The glacial meltwater flowed across the top surface of the great slab towards depressions in the surface of the ice. Much like a small creek, the flowing water carried with it sediments from the ice sheet's overburden of roughly-sorted 'glaciofluvial till' and deposited it in the depression.

Figure 3.  Water accumulates in a depression atop the glacier. Coarse sediments are accumulated after being carried into the depression by meltwater.²

As the calved-off blocks of orphan ice melted away, either the sediments settled through holes in the ice sheet, or the ice sheet collapsed, depositing the till in a pile directly below the hole or collapsed depression. 

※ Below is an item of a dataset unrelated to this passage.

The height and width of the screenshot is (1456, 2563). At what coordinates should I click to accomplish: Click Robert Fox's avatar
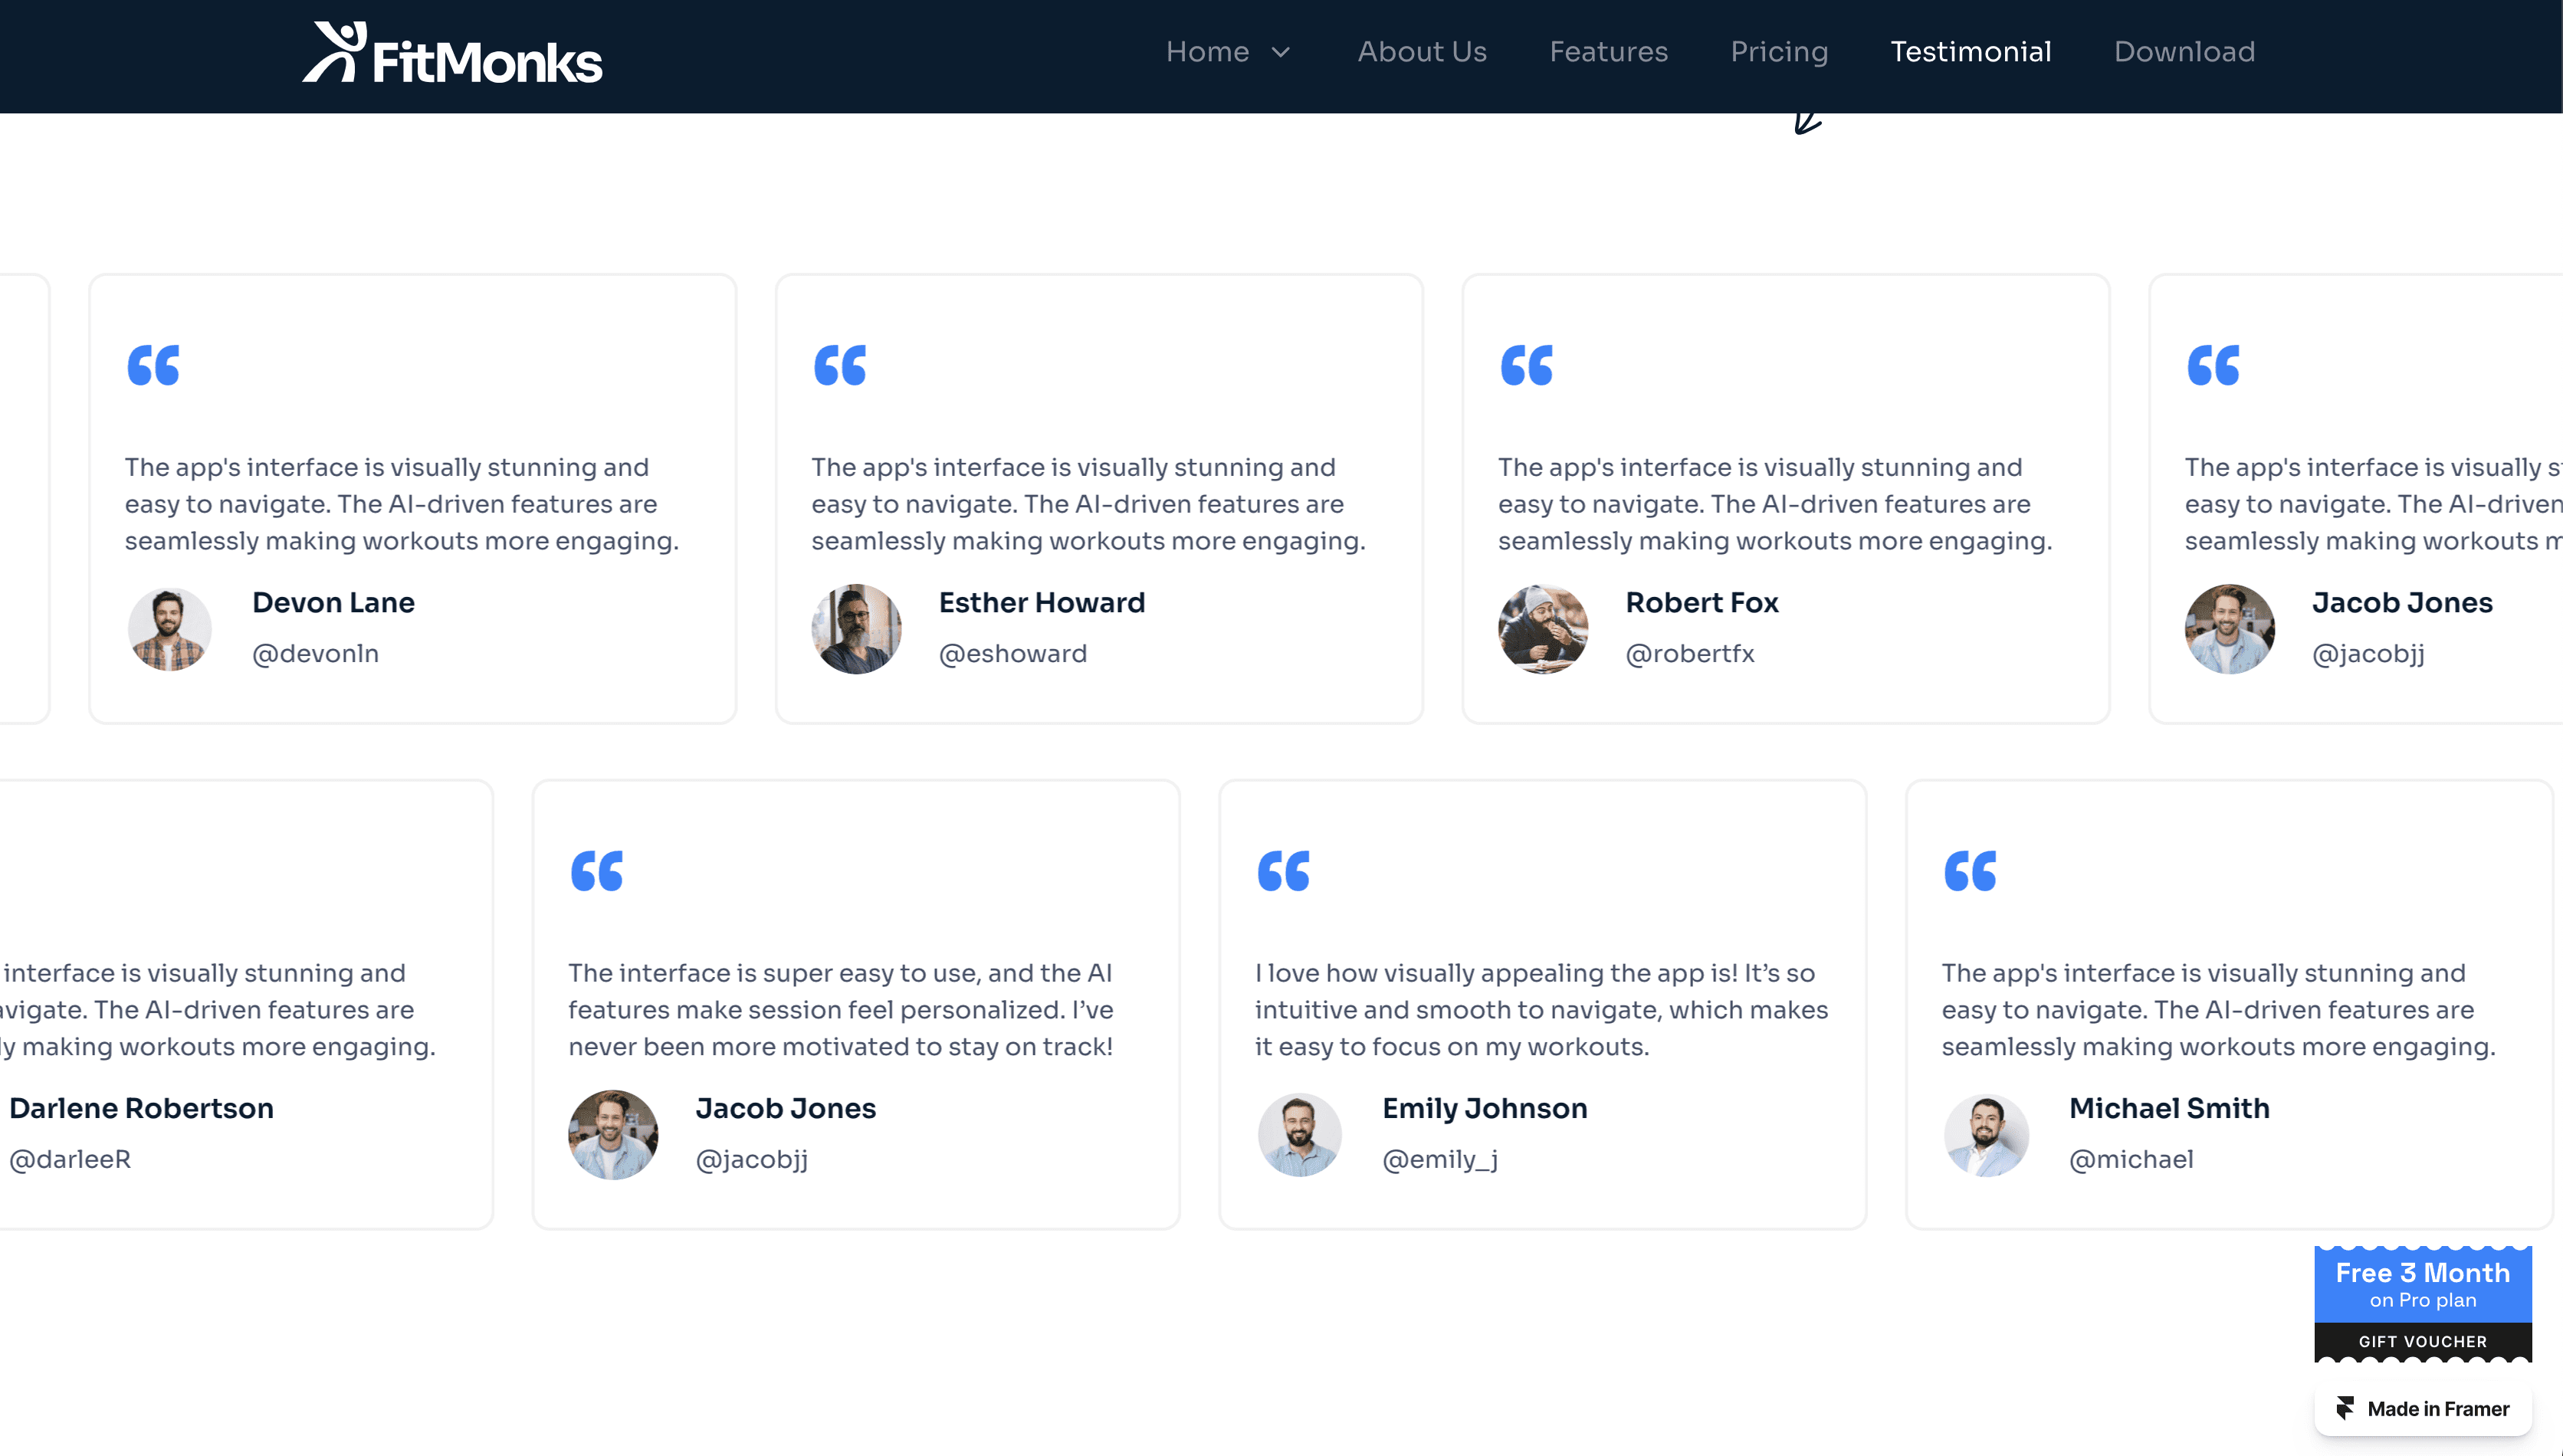click(1542, 629)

Figure 4.  When the ice melts away, sediments drop through the ice and remain as a conical mound, or Kame, amid the Kettle Lake.²

The falling till created these near-perfectly shaped conical hills, as sand or gravel would when dropping off the end of a conveyer belt.  These steep-sided, conical-shaped mounds of roughly-layered glacial till are geologically refered to as 'kames,' and the meltwater in the surrounding closed-drainage basin is refered to as a 'kettle lake,' hence the term 'kame and kettle'  topography. The steepness or gradient of kames is dependant on the texture of original eroded material, i.e. finer sediments would form a more gentle gradient as they flowed outwards, while more coarse materials would form cones with a much steeper gradient as they dropped much faster.

Figure 5. 'Kame' in 'Kettle' lake amid the wooded, hummocky moraine uplands surrounding GZ. 

Logging Requirements:

To log this Earth Cache as a "Found," please message me your answers to the following questions: 

1.  On the day of your visit, estimate the height of the large kame to the south west of GZ above the level of the water in the kettle lake?

2. Looking south and west from GZ, what are three visual indicators that this kettle lake is a closed-drainage basin?  (Note: Three indicators may be difficult to ascertain in winter, in which case a photo from GZ featuring a personal item, such as a geocaching nametag or GPS, indicating your visit will suffice.)

3. If you travel about a hundred metres up the short road to the north, how many kames can you spot in the distance from this vantage point? 

4. Bonus question, why do you suppose the trees only grow on the north side of the kames?

5. Although not a requirement, photos of your visit are always an interesting addition to your log!

References:

1. Richards, J.H., Fung K.I., Atlas of Saskatchewan,University of Saskatchewan, 1969, p 40.

2. Rowe, J.S., Landscapes:  A Guide to the Landforms and Ecology of Southern Saskatchewan, Saskatchewan Environment, 1980, p 35.